Jansen’s last two seasons with the Red Sox have seen him post a 3.44 ERA, 3.30 FIP, and 1.158 WHIP. These aren’t bad numbers, and he’s saved 56 games in that time even as Boston was in a mediocre period where they were muddling along near .500. He saved the game in 88% of his opportunities, right in line with his career.
A team in the position that the Orioles are in should want better than that ERA/WHIP from its closer, but you can do worse than a guy hitting 88% of his save chances. Kimbrel, for instance, was coming off a 2023 season where he saved only 82% for the Phillies, and he hasn’t saved 88% or more since 2018.
While down from his performance in his 20s, when Jansen was regularly posting K/9 numbers of 13 or more, he’s still been able to strike out more than a batter per inning. In contrast to Kimbrel, who brought with him multiple recent years of a bad walk rate, Jansen has only had a BB/9 over 4 one time since the start of the 2012 season. He’s not a guy where we’ll be wondering if he’s about to walk the bases loaded before getting unceremoniously yanked.
If all goes well, the Orioles won’t need Jansen to get the lion’s share of save opportunities. It would be best if Bautista’s recovery leaves him looking like we remember him looking from 2023. Yet that can’t be taken as a given, and having a pitcher with Jansen’s pedigree and recent track record should allow the O’s to ease Bautista back into the highest-leverage spots, as well as provide some insurance in case his return doesn’t go swimmingly.
Although Jansen being 37 carries with it some risk, especially since he finished the 2024 season on the injured list, this should mean that he’ll be signing contracts one year at a time, too. At FanGraphs, he’s projected for a one-year contract in the $10-12 million range. That’s a gamble that the Orioles can afford to take, as it shouldn’t preclude them from an effort to either improve the starting rotation or add righty-batting balance to the outfield on the free agent market.
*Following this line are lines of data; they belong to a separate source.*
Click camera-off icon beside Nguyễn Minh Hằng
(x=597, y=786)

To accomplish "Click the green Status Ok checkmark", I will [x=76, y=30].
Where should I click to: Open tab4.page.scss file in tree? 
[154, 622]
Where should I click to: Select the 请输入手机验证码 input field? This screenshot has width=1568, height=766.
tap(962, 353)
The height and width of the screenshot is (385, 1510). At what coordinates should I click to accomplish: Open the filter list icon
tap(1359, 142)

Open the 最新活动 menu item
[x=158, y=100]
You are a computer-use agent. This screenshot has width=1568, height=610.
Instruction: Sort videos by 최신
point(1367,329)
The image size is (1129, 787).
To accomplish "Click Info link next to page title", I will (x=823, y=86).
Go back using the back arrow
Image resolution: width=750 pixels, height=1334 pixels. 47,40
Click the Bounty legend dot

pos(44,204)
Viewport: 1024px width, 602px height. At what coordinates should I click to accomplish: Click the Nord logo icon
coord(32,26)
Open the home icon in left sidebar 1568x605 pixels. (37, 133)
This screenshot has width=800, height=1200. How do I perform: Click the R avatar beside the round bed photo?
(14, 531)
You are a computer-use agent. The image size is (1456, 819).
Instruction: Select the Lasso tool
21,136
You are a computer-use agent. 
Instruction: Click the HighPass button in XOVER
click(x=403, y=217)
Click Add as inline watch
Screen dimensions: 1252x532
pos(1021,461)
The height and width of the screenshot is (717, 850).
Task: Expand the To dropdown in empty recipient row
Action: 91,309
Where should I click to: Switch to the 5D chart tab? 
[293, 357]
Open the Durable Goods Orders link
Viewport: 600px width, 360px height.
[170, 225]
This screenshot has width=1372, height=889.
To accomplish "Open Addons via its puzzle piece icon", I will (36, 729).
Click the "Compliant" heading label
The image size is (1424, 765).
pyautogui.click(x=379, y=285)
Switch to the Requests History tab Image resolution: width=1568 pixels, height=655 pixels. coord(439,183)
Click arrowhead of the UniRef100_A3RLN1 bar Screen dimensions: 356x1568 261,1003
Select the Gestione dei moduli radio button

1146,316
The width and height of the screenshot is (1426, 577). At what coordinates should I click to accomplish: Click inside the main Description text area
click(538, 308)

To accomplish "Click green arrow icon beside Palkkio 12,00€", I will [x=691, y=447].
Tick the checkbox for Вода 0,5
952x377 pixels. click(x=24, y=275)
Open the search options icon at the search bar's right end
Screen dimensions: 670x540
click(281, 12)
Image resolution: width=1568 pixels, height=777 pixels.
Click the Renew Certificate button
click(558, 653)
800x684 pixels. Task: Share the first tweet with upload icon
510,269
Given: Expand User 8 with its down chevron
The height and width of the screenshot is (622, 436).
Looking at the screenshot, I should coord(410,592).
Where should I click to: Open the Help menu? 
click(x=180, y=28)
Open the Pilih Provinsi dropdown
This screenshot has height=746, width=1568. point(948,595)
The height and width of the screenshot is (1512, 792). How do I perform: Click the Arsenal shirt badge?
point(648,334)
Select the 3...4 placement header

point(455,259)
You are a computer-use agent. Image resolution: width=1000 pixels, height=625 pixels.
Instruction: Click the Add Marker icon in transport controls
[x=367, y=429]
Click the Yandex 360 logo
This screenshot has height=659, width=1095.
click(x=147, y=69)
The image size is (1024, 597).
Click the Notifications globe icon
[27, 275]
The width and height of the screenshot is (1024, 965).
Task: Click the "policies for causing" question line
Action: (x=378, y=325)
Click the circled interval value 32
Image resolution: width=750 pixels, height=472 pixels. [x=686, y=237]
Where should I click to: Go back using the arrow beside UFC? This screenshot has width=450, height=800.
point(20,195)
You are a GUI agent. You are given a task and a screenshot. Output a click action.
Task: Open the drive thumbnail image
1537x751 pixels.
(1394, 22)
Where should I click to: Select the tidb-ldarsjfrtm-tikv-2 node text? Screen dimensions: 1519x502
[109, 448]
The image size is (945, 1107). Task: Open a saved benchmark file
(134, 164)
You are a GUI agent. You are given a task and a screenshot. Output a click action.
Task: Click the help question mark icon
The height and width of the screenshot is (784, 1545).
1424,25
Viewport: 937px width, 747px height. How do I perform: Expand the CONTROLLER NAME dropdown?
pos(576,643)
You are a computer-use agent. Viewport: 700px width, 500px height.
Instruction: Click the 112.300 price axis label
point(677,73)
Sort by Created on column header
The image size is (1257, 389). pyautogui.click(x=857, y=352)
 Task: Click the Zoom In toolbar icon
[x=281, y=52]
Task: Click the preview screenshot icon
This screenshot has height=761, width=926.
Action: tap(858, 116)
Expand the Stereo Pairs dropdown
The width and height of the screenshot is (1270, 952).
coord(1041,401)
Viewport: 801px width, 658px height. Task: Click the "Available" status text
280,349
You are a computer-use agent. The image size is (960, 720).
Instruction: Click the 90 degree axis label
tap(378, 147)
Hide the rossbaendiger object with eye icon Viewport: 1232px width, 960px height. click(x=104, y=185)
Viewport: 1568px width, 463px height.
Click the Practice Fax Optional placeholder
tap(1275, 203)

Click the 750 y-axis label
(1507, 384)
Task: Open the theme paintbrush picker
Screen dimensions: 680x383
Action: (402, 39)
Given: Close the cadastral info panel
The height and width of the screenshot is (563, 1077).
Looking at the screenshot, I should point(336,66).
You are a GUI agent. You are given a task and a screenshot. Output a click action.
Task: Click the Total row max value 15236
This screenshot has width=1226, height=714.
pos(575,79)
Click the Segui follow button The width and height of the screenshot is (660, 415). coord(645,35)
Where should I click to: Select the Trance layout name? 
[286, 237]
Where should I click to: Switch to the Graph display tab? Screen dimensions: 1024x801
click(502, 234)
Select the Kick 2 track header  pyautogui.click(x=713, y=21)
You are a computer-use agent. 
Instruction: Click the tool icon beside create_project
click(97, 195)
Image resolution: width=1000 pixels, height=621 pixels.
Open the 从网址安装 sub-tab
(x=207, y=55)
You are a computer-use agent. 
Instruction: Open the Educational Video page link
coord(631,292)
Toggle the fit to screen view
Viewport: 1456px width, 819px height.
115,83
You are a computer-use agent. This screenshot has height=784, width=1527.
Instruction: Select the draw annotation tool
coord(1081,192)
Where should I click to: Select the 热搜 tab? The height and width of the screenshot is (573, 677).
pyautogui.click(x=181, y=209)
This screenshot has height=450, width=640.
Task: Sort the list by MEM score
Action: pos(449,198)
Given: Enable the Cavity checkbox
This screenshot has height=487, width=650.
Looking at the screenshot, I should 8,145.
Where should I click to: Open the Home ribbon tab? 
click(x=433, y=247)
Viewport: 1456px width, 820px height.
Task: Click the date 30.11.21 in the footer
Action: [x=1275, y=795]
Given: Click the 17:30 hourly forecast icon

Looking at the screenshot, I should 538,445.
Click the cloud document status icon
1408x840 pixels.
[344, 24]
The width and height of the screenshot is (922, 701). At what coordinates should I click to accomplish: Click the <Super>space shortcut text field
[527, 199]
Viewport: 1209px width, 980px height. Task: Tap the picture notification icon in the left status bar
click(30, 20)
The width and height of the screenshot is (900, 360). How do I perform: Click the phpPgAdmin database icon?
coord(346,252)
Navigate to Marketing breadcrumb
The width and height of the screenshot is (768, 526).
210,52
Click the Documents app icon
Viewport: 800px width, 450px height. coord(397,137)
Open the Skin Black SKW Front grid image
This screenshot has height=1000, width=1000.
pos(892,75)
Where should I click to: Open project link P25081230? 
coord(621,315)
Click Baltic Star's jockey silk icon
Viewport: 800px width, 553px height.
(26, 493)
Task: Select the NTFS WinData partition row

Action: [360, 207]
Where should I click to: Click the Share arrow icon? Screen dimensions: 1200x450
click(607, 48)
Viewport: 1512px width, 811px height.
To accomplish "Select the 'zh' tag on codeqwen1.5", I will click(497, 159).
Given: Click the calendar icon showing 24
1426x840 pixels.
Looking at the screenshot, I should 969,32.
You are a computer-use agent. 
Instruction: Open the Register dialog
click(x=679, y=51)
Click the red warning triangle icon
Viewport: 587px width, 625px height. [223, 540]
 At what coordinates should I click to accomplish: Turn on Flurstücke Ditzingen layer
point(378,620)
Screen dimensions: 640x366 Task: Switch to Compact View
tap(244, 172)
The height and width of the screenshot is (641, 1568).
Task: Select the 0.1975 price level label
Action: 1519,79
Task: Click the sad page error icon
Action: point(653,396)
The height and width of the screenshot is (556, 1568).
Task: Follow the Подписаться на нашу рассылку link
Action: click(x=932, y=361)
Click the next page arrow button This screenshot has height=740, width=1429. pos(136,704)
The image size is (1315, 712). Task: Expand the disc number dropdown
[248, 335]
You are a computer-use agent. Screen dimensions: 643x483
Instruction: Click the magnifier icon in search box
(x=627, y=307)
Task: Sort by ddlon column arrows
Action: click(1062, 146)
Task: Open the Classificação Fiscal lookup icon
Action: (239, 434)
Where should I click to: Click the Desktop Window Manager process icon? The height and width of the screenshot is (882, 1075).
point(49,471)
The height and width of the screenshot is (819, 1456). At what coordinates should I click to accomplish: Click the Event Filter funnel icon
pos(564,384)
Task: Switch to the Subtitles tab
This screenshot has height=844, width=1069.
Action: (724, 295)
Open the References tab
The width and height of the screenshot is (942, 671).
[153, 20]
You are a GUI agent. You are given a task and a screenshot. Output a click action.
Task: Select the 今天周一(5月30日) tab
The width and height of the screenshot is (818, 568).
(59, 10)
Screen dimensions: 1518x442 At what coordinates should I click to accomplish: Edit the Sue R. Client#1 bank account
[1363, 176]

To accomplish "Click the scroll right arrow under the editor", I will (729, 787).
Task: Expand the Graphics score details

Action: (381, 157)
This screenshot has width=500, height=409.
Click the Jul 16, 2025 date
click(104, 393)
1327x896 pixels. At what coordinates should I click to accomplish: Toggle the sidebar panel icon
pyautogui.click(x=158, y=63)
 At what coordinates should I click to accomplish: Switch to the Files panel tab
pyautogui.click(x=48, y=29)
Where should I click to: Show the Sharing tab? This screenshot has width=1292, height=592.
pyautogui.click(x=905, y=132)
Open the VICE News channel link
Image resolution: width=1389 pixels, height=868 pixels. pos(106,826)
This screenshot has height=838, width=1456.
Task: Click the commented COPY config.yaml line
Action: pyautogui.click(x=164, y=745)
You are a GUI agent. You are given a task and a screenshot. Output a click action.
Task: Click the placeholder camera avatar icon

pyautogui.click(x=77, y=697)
Jansen may want to go somewhere that he could more clearly be “the” guy in order to keep his march going up the career saves leaderboard. If that turns out to be the case, then this may not line up very well after all. I hope that the Orioles at least find out, because they can do a lot worse than this to set up a bullpen that doesn’t have everything wagered on Bautista having a flawless, healthy return.